1. Home
  2. |Insights
  3. |Business Transitions and Personal Information: Managing Privacy Risks

Business Transitions and Personal Information: Managing Privacy Risks

Client Alert | 7 min read | 06.29.15

The mantra for managing privacy risks—think privacy throughout the information life cycle—is embedded in Fair Information Practice Principles, Privacy by Design principles, Federal Trade Commission (FTC) and other federal and state privacy guidance and enforcement activities, privacy self-regulation programs, and private consumer protection litigation. Although each organization might use slightly different terms to describe its information life cycle—for example, collection, storage, use, disclosure, retention, and disposal—the more actively organizations anticipate and address actual and potential privacy (and other) risks associated with each component of their information life cycle, the stronger their overall risk management program becomes.

Privacy risks can be particularly high when organizations have not planned for the possibility that personal information will need to be used, disclosed, retained, or disposed of in circumstances other than day-to-day business operations. As demonstrated by two recent examples, business transitions can be one such circumstance, whether as a changed organizational structure or mission, such as a merger or acquisition or reinvention, in which personal information might be transferred, combined with information from other sources, or used for additional or different purposes; or as a bankruptcy, in which customer information might be a valuable and saleable asset of the estate and thus of interest to parties who have no relationship to the individuals from whom that information was collected.

Consistent with its strong support for the role of notice and choice in the collection and use of personal information, the FTC may intervene to raise privacy issues in business transitions if it is concerned that previously collected personal information might be used inconsistently with the privacy representations made at the time of collection or that the privacy representations will subsequently be changed and applied to previously collected information without providing consumers with prior notice and meaningful options. Those same concerns can also attract the attention of other regulators, consumer advocates, privacy watchdogs, media, and others, and thereby increase the risk that privacy-related aspects of a business transition will lead to collateral actions such as federal and state consumer protection enforcement actions and, potentially, private litigation.

■ **SOURCE EXCERPT**
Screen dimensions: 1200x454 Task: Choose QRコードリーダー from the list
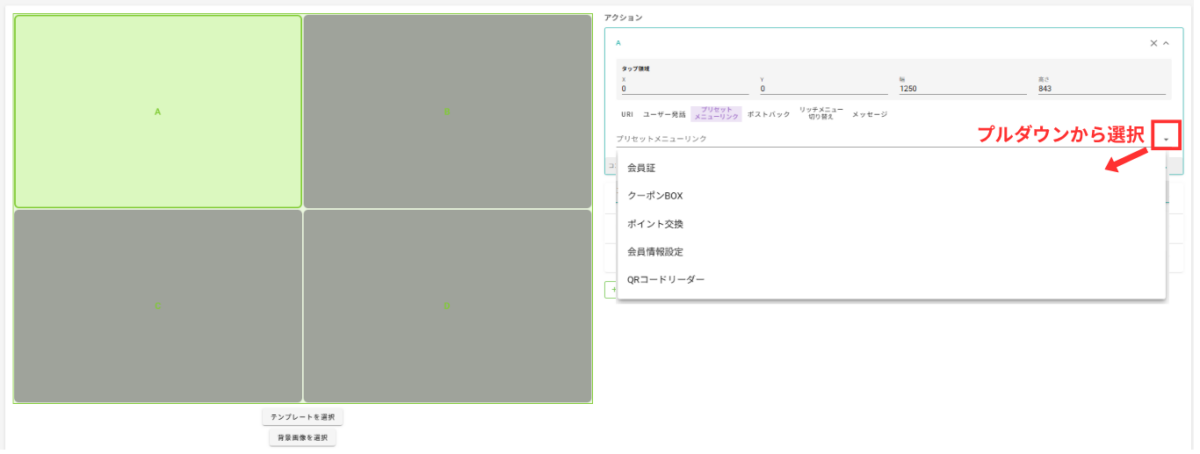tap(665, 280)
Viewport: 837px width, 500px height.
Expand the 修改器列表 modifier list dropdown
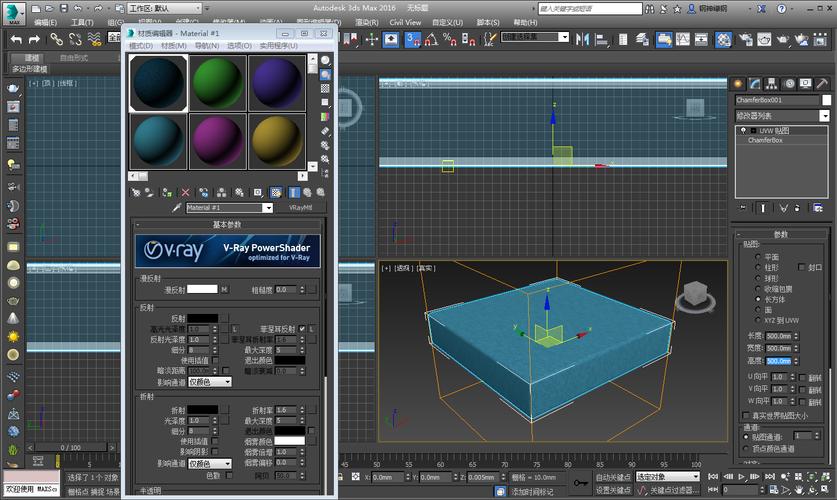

■ **LIST OF TASKS**
[1] Print the part of the client alert that opens with the words containing "The mantra for" and closes with "management program becomes.".
[2] According to the client alert, what might customer information be in a bankruptcy?
[3] Can you write the next part of the client alert, picking up after its final sentence?

■ **IN RESPONSE**
[1]
The mantra for managing privacy risks—think privacy throughout the information life cycle—is embedded in Fair Information Practice Principles, Privacy by Design principles, Federal Trade Commission (FTC) and other federal and state privacy guidance and enforcement activities, privacy self-regulation programs, and private consumer protection litigation. Although each organization might use slightly different terms to describe its information life cycle—for example, collection, storage, use, disclosure, retention, and disposal—the more actively organizations anticipate and address actual and potential privacy (and other) risks associated with each component of their information life cycle, the stronger their overall risk management program becomes.

[2] A valuable and saleable asset of the estate.

[3]
Changes in Business Structure or Mission

When Facebook, already under FTC order for prior privacy-related conduct, acquired the instant messaging service What's App, FTC staff sent a letter to both companies. The FTC reminded each entity that they "would continue to be bound" by What's App's original privacy representations, which significantly limited the collection and use of personal information; that any subsequent changes in use of previously collected personal information required prior consumer consent; and that any privacy-related failures to properly handle What's App personal information could violate the prior FTC order. The FTC also recommended that any future privacy-related changes affecting newly collected information include an opportunity for users to either opt out of the changes or stop using What's App. 

Bankruptcy

As widely reported in the media, one of the significant assets in Radio Shack's bankruptcy estate was a database of customer information, estimated to contain up to 117 million individual records. Radio Shack's privacy representations to customers, like What's App's to its users, included the absolute representations often found in privacy policies: "We will not sell or rent your personally identifiable information to anyone at any time" and "We pride ourselves on not selling our private mailing list." This restrictive language, coupled with the high level of media and other interest in the potential sale of that personal information, triggered the bankruptcy court's appointment of a consumer privacy ombudsman, a new role created in the 2005 amendments to the Bankruptcy Code, 11 U.S.C. §§ 323, 362.

The consumer privacy ombudsman had to make a recommendation to the bankruptcy court to resolve a number of privacy-related issues, including objections from

  • Attorneys General from Texas and 38 other states on the grounds that Radio Shack's privacy representations to consumers absolutely prohibited sale of personal information without the advance express consent of affected consumers;
  • Wireless carriers for whom Radio Shack sold equipment and data plan enrollments to customers on the grounds that personal information collected in connection with wireless service belonged by contract to the carriers, not to Radio Shack; and
  • FTC staff, who in a May 16 letter to the consumer privacy ombudsman noted that "a sale or transfer of the personal information . . . would contravene Radio Shack's express promise not to sell or rent such data and could constitute a deceptive or unfair practice under Section 5 of the FTC Act." However, as in its past interventions in similar proceedings, the FTC also recognized that bankruptcy raises additional considerations and recommended specific sale-related conditions to protect customer privacy, including prohibiting a standalone sale of personal information, only selling personal information to a buyer engaged in a similar line of business who agrees to comply with RadioShack's privacy policy, and requiring the buyer to agree to obtain consumer consent before making any material changes in use of previously collected personal information.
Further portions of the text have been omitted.